Founded in 1967 by Harvard philosopher Nelson Goodman, Project Zero’s initial aim was to explore and understand the nature of artistic development. Its name originates from Goodman’s view at the time that ‘The state of general, communicable knowledge about arts education is zero. So we are Project Zero.’ That year he gathered together an interdisciplinary group of academics, including David Perkins and Howard Gardner who were completing their doctoral studies at MIT and Harvard, respectively. The group’s early studies led to reports that outlined initial findings on the state of arts education and suggested directions for future research. When Goodman retired in 1972, Perkins and Gardner took the reigns of Project Zero, serving as its co-Directors for the next 28 years
Under their leadership, the centre’s research grew to explore a greater variety of human potentials beyond artistic development. Each new Project Zero Director—Steve Seidel in 2000 and Shari Tishman in 2008—oversaw an expansion of research that built upon previous insights and was fueled by a surging interest in education. Today, Project Zero is home to over sixty researchers working on twenty-five projects and research sites in nineteen countries. These projects range in size and foci – from understanding the nature of playful learning with educators in Denmark and South Africa, to examining the role of the artists in civic life in Australia, to studying how students develop cross-cultural perspective-taking in online learning environments. Each project continues to explore on the nature of human potentials and how they develop in different contemporary contexts.

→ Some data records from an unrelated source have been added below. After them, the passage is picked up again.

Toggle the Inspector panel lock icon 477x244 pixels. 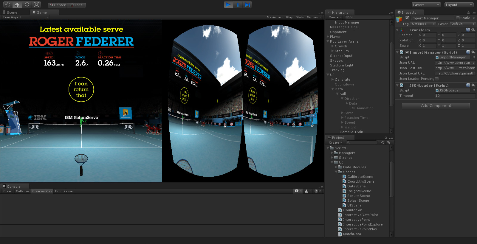[x=468, y=13]

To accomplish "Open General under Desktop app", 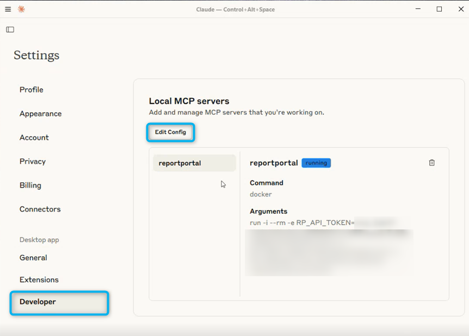I will (x=33, y=258).
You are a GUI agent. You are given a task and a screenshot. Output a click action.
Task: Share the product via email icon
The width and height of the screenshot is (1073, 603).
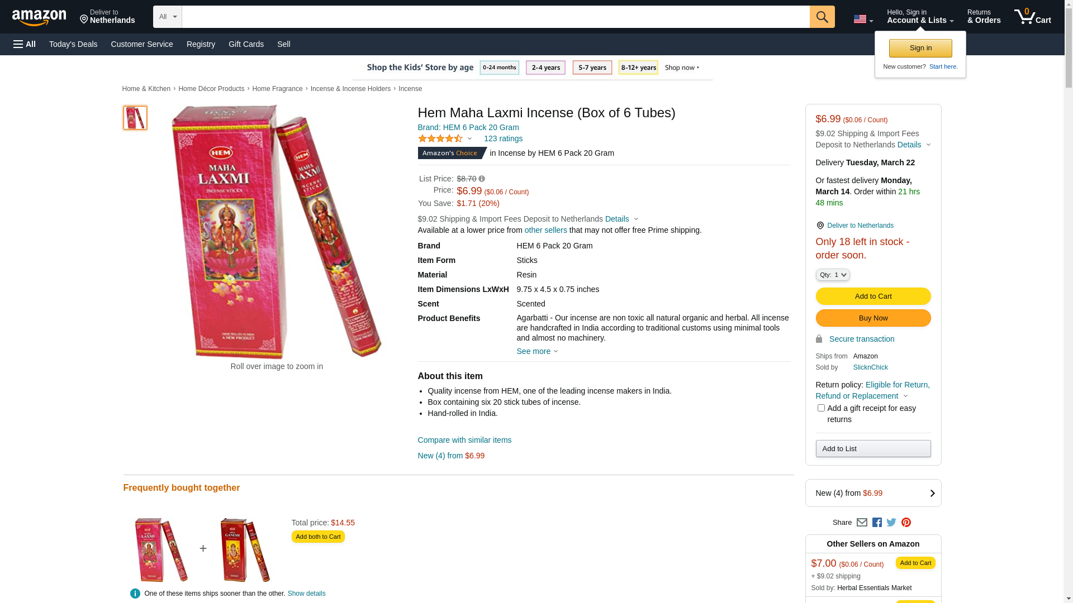tap(862, 523)
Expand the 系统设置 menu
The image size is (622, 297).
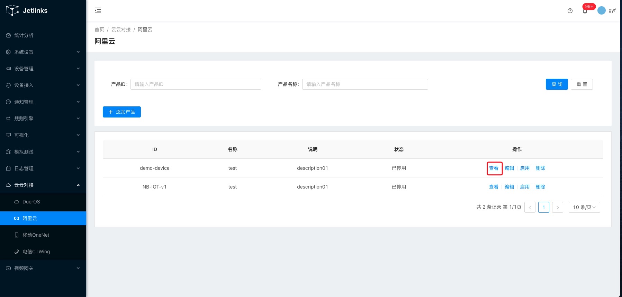coord(43,52)
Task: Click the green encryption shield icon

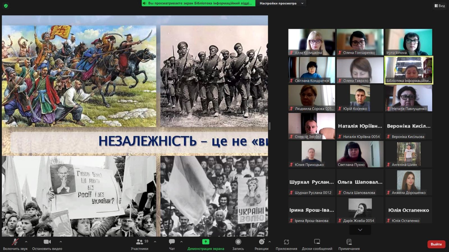Action: (x=6, y=6)
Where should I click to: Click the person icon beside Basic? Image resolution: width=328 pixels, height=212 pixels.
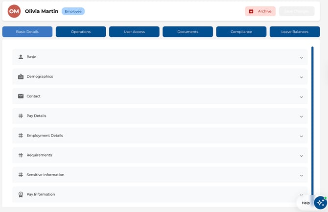point(21,57)
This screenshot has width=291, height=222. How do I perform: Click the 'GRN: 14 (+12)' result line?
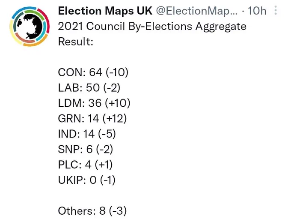(92, 118)
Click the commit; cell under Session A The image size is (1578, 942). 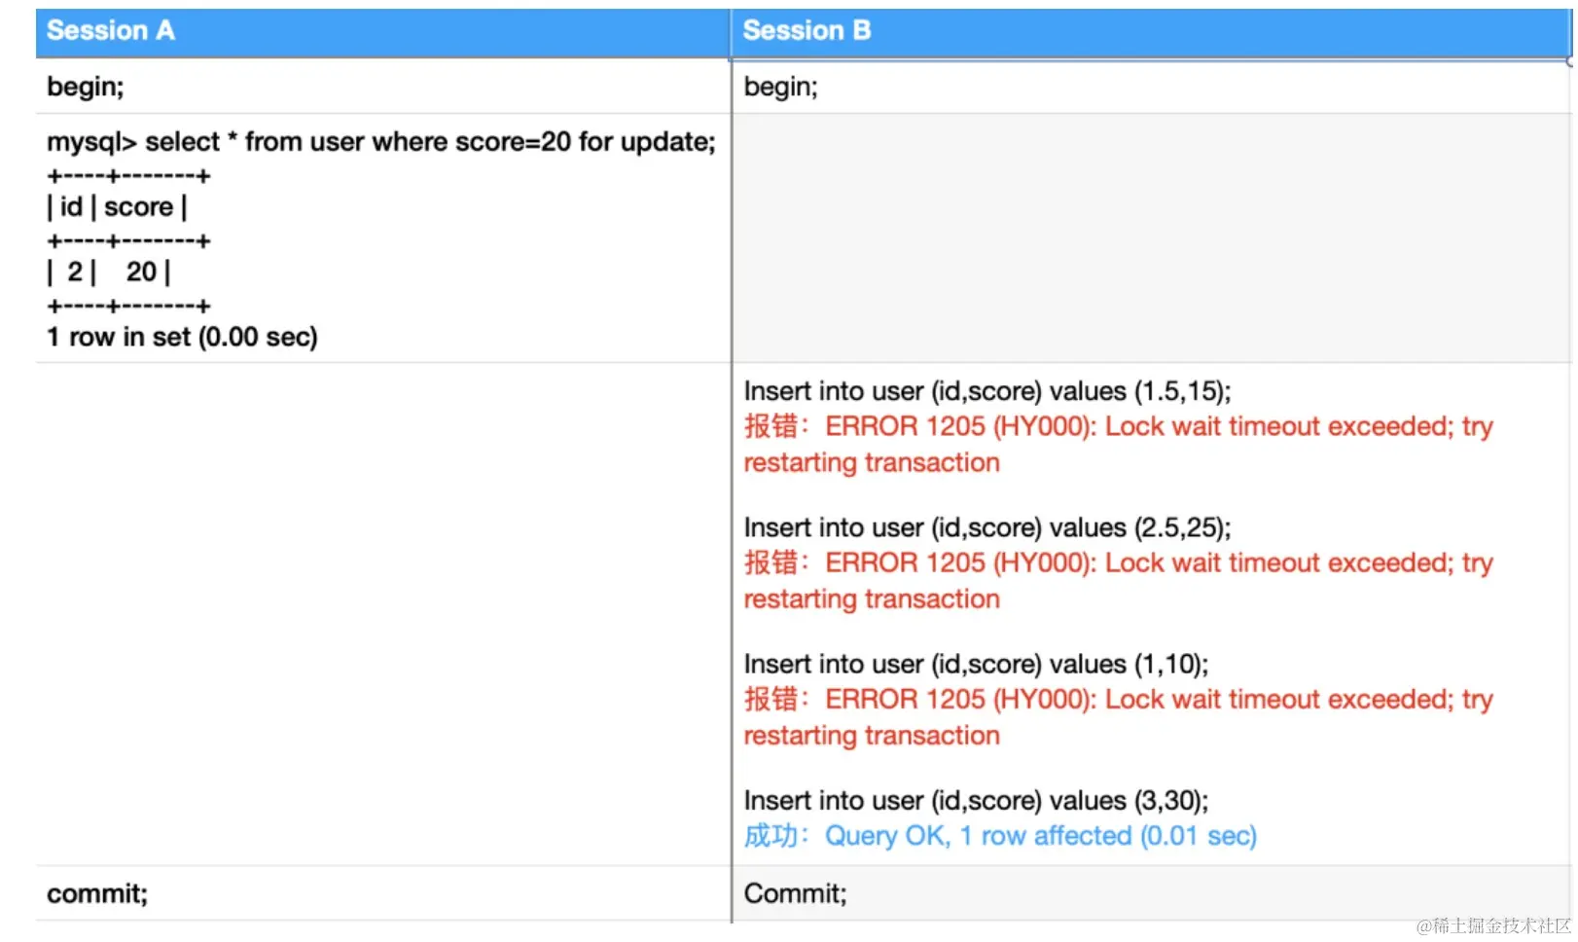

The articles included in this special issue provide a window into the current and past work of researchers at Project Zero. They frame areas of study and offer tools that were often developed from close collaborations with teachers. To a reader unfamiliar with Project Zero’s work, these articles may seem unrelated given the range of topics. However, below the surface, there are foundational connections. Fifty years of investigations have built the following cornerstone perspectives that bind Project Zero’s past and current work together.
Intelligence as learnable and multiple: For almost a century, intelligence was seen as fixed, general and only measured by standardised linguistic and logical tests. Early Project Zero research revealed that intelligence is a learned ability to find and solve problems and to create products of value in a culture. Each person has a robust set of human intelligences that are developed and expressed within and across cultural contexts. Publications such as Smart Schools1 and Frames of Mind,2 the latter articulating the theory of multiple intelligences, contributed to the conceptual foundations for classroom practices of differentiated instruction, authentic assessment and project-based learning.
Creativity as socio-cultural and cognitive: Project Zero researchers extended their work on intelligence by rejecting long-standing traditions of evaluating single or trait-based conceptions of and tests for creativity. Their investigations exposed the myth of a single variety of creativity. Rather, creativity exists at the intersection of individuals, the domain knowledge and the field of practice. A student in any domain can develop the capacity to solve problems, craft products or define new questions in novel ways that may ultimately come to be accepted in a classroom or larger social setting. In this way, creativity isn’t just the work of a genius, it is the work of anyone and everyone. It is a distributed and participatory process, involving many actors in a given context. Publications such as The Mind’s Best Work,3 Creating Minds4 and Participatory Creativity5 illustrate the mental and collective properties of creativity.